I am proud to present another author interview, this time from YA author S. T. Gibson! She is the author of ROBBERGIRL, a book that I read over the summer and absolutely loved. In this post, you can read all about ROBBERGIRL, see an exclusive Q&A with the author, and find out her future book plans! I hope you enjoy!
ROBBERGIRL SUMMARY: In a Sweden wracked by war and haunted by folk stories so dark they can only be spoken of in whispers, Helvig has been raised by her brigand father to steal whatever treasure catches her eye. When her men ambush a strange girl on the road with hair pale as death and a crow perched on her shoulder, Helvig cannot resist bringing home a truly unique prize: a genuine witch.
Drawn irresistibly into the other woman's web, Helvig soon learns of Gerda's reason for walking the icy border roads alone: to find the Queen who lives at the top of the world and kill her. Anyone else would be smart enough not to believe a children's story, but Helvig is plagued by enchantments of her own, and struggles to guard the sins of her past while growing closer to the other woman.

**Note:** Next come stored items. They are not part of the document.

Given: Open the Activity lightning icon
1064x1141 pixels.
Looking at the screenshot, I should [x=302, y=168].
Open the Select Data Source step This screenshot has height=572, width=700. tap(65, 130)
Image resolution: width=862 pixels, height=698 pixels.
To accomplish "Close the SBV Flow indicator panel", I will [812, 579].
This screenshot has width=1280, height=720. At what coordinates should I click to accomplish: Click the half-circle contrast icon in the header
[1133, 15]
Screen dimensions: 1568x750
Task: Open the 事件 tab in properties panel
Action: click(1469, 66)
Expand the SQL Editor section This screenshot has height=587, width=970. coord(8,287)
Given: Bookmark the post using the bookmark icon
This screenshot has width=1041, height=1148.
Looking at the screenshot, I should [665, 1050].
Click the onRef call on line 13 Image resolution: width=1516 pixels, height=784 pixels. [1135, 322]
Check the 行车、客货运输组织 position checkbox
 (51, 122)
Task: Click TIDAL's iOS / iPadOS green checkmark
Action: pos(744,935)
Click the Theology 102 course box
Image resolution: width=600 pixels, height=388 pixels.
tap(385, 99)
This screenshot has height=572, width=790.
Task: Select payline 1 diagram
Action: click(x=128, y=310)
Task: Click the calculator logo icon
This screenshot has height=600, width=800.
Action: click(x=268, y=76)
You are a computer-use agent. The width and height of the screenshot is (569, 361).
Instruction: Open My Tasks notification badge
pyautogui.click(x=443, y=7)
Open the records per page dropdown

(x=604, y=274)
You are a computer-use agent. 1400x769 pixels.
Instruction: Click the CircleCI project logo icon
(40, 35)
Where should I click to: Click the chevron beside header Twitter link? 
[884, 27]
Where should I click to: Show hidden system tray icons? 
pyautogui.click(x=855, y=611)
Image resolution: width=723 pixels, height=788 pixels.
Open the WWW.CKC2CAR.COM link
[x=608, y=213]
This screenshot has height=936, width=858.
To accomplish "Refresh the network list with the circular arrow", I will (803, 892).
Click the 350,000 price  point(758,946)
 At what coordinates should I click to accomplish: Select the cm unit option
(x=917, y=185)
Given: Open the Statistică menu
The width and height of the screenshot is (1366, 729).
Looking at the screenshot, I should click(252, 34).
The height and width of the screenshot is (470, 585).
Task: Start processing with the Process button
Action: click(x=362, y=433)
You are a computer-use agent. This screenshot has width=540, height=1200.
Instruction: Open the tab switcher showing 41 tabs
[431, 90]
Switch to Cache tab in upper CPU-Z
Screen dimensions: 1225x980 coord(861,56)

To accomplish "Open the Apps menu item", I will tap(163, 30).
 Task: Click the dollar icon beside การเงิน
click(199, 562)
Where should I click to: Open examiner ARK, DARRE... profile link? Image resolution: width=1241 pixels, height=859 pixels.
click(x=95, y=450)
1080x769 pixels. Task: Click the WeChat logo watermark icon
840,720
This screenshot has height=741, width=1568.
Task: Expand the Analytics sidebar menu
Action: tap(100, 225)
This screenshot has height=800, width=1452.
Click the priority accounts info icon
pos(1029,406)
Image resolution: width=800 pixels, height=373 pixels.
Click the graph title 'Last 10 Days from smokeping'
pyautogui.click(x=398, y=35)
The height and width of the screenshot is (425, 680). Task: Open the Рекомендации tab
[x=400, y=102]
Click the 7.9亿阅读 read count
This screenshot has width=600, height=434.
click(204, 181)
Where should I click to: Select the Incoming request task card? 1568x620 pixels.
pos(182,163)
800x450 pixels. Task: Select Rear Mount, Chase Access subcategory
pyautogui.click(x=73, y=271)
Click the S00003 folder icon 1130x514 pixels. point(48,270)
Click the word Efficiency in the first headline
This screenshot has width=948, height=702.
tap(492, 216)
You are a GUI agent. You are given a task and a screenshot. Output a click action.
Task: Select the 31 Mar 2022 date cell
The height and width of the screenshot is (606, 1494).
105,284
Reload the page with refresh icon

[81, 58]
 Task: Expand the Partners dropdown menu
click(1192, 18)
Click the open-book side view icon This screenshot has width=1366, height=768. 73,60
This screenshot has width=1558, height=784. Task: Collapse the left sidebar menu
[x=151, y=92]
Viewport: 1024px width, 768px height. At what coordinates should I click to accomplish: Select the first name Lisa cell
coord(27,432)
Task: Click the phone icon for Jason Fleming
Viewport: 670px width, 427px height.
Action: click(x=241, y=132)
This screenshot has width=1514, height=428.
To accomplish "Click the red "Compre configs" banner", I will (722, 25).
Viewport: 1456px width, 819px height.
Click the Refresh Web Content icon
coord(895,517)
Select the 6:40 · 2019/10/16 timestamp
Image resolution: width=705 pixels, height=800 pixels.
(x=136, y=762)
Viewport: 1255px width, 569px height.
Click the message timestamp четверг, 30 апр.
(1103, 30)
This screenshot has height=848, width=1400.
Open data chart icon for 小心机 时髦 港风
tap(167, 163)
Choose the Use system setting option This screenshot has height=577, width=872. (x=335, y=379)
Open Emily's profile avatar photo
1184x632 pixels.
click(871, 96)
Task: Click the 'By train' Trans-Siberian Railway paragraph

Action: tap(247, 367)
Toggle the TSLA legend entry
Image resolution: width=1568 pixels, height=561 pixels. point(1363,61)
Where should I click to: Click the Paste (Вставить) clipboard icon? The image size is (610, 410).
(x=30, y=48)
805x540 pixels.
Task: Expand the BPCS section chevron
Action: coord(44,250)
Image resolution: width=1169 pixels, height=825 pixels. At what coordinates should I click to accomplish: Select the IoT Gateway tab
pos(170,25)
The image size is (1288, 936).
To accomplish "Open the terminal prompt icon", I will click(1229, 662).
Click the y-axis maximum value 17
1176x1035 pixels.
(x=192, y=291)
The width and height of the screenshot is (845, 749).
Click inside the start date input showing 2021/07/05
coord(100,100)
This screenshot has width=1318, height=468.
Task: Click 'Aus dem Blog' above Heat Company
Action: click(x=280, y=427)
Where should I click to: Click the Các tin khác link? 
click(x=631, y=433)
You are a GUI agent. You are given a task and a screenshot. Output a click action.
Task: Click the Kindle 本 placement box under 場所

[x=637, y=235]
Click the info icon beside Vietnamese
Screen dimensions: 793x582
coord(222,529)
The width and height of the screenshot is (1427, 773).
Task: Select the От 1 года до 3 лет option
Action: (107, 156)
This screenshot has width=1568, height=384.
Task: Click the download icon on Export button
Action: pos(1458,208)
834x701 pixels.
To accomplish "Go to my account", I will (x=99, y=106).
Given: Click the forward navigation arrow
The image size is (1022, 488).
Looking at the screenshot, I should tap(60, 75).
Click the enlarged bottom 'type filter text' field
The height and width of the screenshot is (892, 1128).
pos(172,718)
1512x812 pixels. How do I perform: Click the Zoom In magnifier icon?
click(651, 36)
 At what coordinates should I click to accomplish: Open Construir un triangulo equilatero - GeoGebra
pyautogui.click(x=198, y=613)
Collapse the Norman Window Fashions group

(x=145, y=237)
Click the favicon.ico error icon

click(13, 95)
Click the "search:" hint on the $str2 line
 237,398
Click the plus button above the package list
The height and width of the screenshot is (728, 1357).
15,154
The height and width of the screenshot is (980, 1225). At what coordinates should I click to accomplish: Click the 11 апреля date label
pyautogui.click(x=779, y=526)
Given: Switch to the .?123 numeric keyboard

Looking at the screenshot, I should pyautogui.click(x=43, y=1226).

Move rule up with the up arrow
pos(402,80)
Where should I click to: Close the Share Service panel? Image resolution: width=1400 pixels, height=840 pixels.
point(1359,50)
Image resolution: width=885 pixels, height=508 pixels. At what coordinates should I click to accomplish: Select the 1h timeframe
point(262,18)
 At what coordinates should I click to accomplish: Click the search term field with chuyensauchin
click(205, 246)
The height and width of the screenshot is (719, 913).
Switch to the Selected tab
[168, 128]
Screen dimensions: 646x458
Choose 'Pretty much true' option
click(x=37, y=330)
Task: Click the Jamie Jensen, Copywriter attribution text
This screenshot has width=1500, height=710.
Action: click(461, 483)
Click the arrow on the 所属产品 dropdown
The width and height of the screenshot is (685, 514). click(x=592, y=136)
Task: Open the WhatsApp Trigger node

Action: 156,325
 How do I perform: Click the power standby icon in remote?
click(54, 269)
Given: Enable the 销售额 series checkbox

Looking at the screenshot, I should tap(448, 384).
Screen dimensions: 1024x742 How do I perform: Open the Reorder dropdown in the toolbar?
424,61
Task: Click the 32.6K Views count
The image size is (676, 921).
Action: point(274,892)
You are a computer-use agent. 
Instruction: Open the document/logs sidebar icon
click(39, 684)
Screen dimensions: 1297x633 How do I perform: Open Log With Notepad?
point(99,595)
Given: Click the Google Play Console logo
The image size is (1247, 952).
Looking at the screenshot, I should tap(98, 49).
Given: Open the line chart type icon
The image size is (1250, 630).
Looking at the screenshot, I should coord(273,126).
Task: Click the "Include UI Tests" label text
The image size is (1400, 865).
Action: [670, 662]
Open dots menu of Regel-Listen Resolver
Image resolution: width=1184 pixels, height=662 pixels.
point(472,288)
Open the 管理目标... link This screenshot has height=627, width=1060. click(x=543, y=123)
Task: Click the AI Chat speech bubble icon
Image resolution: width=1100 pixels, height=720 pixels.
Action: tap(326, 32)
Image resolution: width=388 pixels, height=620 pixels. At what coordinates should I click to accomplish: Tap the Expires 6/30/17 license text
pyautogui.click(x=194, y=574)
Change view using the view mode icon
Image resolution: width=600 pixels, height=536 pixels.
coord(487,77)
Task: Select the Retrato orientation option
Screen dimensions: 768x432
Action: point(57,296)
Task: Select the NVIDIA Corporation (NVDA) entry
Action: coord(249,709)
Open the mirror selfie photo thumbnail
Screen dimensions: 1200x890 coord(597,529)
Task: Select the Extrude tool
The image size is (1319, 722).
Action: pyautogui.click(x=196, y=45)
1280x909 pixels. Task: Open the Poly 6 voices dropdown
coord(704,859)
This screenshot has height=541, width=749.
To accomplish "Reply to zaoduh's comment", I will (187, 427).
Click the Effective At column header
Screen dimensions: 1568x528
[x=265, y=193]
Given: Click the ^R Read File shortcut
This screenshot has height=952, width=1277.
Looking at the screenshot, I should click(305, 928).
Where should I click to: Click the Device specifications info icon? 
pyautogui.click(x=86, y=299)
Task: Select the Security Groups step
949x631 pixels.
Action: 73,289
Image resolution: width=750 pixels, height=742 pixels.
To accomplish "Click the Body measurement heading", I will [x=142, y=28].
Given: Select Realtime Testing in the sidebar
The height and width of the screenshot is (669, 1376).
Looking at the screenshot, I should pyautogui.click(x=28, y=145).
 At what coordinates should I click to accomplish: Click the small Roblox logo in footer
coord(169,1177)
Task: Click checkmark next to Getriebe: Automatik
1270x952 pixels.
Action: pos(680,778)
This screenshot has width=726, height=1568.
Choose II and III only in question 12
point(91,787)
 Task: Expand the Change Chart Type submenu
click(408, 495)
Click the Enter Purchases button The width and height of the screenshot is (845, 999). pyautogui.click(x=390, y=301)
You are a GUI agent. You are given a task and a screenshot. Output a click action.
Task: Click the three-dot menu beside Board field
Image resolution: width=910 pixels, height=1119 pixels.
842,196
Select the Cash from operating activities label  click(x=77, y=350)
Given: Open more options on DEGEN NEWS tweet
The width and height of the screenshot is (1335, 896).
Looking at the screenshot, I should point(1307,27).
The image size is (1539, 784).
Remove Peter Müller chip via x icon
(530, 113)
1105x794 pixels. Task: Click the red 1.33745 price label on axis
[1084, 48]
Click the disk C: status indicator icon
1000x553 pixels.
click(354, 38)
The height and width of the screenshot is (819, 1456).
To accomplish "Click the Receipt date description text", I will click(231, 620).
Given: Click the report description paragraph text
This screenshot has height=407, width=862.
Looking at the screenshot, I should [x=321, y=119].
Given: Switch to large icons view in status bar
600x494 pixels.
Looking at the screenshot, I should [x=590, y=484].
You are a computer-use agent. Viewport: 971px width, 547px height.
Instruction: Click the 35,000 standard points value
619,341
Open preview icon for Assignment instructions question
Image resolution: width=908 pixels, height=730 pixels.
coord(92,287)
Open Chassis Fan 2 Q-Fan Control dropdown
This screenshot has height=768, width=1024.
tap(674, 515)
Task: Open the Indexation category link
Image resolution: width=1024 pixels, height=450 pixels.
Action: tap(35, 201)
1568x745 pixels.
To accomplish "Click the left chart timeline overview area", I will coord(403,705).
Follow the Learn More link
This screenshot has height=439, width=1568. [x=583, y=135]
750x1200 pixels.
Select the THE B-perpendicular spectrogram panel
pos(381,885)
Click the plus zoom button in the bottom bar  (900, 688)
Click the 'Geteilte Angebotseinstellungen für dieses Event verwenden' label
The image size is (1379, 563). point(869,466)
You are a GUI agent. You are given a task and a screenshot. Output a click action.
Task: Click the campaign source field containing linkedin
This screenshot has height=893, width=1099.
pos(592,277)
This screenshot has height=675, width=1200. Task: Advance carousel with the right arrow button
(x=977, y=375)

As Christmastide gives way to the thin-veiled days when ghosts are at their most vengeful, the two women will find themselves on a journey through forest and Samiland to a final confrontation that will either redeem them or destroy them entirely.
OTHER WORKS: ODD SPIRITS, an occult romance novella about two magicians trying to keep their marriage together in a haunted house, and "Revival" a southern Gothic short story about a snake-handling girl battling abusive religious hierarchies in the FIENDS IN THE FURROWS folk horror anthology.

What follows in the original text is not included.